Probing computational methodologies in predicting mid-infrared spectra for large polycyclic aromatic hydrocarbons

We extend the prediction of vibrational spectra to large sized polycyclic aromatic hydrocarbon (PAH) molecules comprising up to similar to 1500 carbon atoms by evaluating the efficiency of several computational chemistry methodologies. We employ classical mechanics methods (Amber and Gaff) with improved atomic point charges, semi-empirical (PM3, and density functional tight binding), and density functional theory (B3LYP) and conduct global optimizations and frequency calculations in order to investigate the impact of PAH size on the vibrational band positions. We primarily focus on the following mid-infrared emission bands 3.3, 6.2, 7.7, 8.6, 11.3, 12.7, and 17.0 mu m.
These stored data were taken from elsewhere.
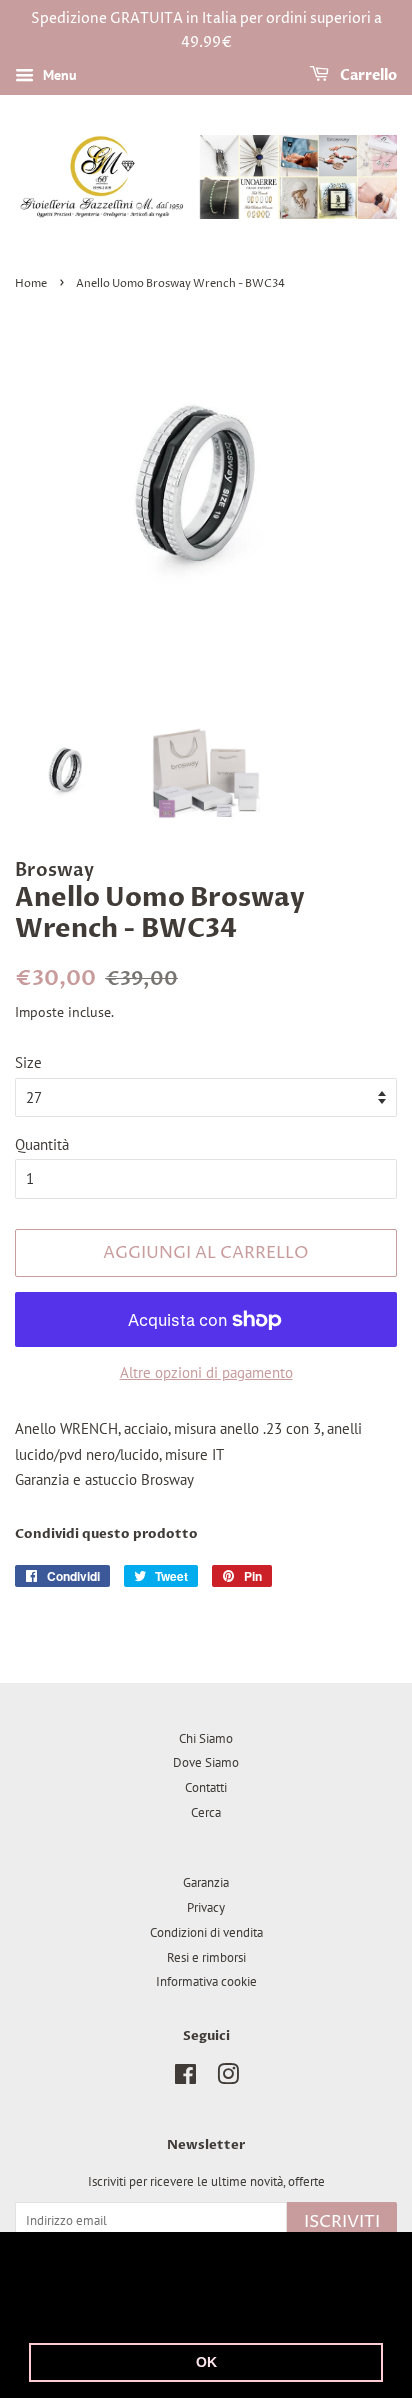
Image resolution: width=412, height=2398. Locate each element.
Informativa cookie (206, 1981)
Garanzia (206, 1882)
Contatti (206, 1787)
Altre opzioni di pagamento (206, 1372)
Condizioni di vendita (206, 1932)
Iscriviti (342, 2222)
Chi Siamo (206, 1738)
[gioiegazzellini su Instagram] (228, 2078)
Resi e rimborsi (206, 1957)
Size (28, 1062)
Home (31, 283)
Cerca (206, 1812)
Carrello (367, 75)
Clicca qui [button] (172, 2310)
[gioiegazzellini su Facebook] (185, 2078)
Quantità (42, 1144)
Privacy (206, 1907)
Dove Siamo (206, 1762)
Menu (58, 75)
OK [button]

We developed a general Frequency Scaling Function (FSF) to shift the bands and to provide a systematic comparison versus the three methods for each PAH. We first validate this procedure on IR scaled spectra from the NASA Ames PAIL Database, and extend it to new large PAHs. We show that when the FSF is applied to the Amber and Gaff IR spectra, an agreement between the normal mode peak positions with those inferred from the B3LYP/4-31G model chemistry is achieved. As calculations become time intensive for large sized molecules N-c > 450, this proposed methodology has advantages. The FSF has enabled extending the investigations to large PAHs where we clearly see the emergence of the 17.0 mu m feature, and the weakening of the 3.3 mu m one. We finally investigate the trends in the 3.3 mu m/17.0 mu m PAH band ratio as a function of PAH size and its response following the exposure to fields of varying radiation intensities.

Automated summary

In this study, we extend the prediction of vibrational spectra to large-sized polycyclic aromatic hydrocarbon (PAH) molecules using various computational chemistry methodologies. The impact of PAH size on vibrational band positions is investigated through global optimizations and frequency calculations. A general Frequency Scaling Function (FSF) is developed to shift the bands and provide a systematic comparison. The emergence of new features in large PAHs and changes in the intensity of certain features are observed. Trends in the PAH band ratio as a function of radiation intensity are also explored.